Data for processing:
==*==

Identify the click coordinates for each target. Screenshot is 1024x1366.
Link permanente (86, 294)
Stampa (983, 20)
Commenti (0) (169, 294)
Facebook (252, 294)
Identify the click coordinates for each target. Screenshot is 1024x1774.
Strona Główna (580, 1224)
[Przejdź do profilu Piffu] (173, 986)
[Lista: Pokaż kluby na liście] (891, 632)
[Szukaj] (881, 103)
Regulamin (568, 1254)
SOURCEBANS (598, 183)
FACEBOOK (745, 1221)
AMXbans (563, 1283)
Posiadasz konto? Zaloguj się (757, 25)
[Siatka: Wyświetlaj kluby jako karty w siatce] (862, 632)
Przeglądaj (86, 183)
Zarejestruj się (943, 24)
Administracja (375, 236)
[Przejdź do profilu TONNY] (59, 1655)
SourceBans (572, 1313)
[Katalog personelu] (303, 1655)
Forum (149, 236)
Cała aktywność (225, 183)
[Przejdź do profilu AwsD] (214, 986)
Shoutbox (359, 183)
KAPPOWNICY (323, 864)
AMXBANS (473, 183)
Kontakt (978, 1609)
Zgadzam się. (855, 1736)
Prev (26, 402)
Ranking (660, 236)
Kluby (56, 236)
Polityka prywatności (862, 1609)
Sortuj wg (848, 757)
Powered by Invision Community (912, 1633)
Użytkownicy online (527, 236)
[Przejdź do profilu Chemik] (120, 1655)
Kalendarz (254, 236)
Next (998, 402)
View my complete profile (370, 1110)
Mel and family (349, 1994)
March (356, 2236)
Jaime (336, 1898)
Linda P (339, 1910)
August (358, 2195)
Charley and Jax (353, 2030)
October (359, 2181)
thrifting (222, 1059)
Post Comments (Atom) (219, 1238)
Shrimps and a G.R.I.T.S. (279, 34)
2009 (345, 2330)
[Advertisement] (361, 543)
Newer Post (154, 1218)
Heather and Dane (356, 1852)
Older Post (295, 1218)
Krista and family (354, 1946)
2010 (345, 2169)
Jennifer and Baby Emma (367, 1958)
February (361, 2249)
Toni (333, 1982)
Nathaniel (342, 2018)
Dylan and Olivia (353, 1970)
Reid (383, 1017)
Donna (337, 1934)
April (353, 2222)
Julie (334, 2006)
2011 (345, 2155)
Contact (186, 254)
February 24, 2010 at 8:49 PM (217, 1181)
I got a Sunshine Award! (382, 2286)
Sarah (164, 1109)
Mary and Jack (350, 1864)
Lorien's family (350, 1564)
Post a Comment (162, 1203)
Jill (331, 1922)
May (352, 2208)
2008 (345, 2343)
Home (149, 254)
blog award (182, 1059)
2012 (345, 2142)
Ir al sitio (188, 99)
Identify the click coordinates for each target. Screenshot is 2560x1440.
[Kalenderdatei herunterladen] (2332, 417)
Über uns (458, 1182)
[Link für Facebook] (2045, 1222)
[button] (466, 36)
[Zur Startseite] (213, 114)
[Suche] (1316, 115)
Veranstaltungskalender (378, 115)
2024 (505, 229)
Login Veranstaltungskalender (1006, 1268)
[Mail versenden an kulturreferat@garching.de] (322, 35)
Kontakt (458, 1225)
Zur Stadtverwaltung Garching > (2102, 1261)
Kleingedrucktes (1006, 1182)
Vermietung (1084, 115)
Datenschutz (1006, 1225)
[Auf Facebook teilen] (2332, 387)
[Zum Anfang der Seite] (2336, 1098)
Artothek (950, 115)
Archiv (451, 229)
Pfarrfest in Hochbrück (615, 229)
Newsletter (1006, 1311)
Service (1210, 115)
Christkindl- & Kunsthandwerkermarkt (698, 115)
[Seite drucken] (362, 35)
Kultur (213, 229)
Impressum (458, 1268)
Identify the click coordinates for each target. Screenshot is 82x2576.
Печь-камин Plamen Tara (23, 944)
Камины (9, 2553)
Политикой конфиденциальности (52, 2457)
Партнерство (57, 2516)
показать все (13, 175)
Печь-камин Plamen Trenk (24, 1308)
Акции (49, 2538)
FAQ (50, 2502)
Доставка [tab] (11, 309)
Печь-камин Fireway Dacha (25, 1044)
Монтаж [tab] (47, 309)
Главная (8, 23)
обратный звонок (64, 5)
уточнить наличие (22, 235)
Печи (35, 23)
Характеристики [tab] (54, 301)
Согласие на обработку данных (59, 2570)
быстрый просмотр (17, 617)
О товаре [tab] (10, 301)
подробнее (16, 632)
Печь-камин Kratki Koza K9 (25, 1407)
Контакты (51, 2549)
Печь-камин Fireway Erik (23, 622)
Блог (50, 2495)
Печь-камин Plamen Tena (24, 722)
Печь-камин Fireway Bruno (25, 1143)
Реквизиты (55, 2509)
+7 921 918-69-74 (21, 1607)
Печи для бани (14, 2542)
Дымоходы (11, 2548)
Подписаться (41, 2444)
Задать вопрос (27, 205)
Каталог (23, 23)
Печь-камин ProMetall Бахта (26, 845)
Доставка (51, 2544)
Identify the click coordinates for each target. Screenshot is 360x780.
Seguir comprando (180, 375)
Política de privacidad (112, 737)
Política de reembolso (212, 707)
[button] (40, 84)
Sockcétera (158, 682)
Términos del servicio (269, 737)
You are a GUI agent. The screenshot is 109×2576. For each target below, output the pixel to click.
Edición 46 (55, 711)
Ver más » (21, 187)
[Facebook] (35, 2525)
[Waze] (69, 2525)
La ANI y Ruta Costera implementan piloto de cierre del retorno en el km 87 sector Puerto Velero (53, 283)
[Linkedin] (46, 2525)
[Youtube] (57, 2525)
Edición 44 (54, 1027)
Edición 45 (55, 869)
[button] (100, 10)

==*==

What you will do: Within the material above, output exactly the lines from the one with "Política de privacidad (112, 737)" through the one with "You are a GUI", end lines included, and nothing besides.

Solution below:
Política de privacidad (112, 737)
Política de reembolso (212, 707)
[button] (40, 84)
Sockcétera (158, 682)
Términos del servicio (269, 737)
You are a GUI agent. The screenshot is 109×2576. For each target below, output the pixel to click.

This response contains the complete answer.